Parkway Drive’s documentary Viva The Underdogs captures the band in all of their fiery, explosive glory, cementing their status as one of metal’s most cherished and successful live forces. Before they could ride this wave, however, frontman Winston McCall reflects on how it used to be wipeout after wipeout…

Parkway Drive’s Winston McCall: “No-one opens doors for us. We kick them in!”
Header photo:
Tom Barnes
Live photo:
Nat Wood
Originally published:
2020

“When we played Bottom Feeder, the whole fucking place jumped,” smiles Winston McCall. “I was watching the relay towers – because the sound is delayed going back, everyone jumps at different times – and it was these waves going all the way to the horizon. I’m standing there thinking, ‘What are we doing?!’ Realising that you’re connecting with that many people is hard to wrap your head around – being the catalyst for that community.”
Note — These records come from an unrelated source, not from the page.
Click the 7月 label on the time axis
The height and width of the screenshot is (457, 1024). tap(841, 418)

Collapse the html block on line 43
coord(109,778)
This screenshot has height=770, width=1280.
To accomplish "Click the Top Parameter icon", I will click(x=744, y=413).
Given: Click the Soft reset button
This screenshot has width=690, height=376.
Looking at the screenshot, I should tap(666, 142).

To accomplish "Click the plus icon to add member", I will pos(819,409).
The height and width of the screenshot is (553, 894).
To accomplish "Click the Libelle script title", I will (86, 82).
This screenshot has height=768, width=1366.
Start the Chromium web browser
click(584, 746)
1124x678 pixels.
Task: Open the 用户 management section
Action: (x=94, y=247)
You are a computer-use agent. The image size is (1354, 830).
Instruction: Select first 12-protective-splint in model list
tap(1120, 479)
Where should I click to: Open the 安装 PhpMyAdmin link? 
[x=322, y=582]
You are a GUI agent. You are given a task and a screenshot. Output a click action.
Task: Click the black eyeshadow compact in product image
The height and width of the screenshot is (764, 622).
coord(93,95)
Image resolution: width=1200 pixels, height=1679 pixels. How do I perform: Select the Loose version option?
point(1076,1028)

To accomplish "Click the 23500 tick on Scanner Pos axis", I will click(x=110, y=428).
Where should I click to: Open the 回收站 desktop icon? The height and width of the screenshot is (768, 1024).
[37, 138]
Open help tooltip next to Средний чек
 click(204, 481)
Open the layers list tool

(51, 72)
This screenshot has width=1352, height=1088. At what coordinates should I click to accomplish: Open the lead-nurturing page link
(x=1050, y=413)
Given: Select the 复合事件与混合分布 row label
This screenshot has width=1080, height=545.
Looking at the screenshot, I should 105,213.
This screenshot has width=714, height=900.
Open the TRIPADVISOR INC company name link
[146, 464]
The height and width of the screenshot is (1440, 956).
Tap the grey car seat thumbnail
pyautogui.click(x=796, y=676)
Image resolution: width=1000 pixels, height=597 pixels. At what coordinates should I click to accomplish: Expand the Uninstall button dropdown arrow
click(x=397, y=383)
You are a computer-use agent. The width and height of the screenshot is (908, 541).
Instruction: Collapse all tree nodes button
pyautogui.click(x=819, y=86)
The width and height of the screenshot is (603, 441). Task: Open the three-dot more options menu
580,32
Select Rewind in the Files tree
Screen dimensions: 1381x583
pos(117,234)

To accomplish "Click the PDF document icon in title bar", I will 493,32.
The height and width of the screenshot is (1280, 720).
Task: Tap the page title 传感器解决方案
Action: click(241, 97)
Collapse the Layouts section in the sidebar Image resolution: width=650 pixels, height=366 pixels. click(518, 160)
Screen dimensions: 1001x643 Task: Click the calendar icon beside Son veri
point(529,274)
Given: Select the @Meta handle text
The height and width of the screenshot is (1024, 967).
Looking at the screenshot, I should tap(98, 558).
Sat in the London office of Kerrang!, fighting the jetlag courtesy of his flight from Australia, the Parkway Drive frontman is reliving what he believes to be the greatest show of his life: the band’s epic headline set at Wacken festival in Germany in 2019 – the mecca for all things heavy.

“It’s so insane,” he continues, with the world’s widest grin still stretched out across his face. “It’s this incredibly personal expression of literally a handful of people onstage, doing this thing that originated in a garage, [playing] on a stage the size of a fucking skyscraper.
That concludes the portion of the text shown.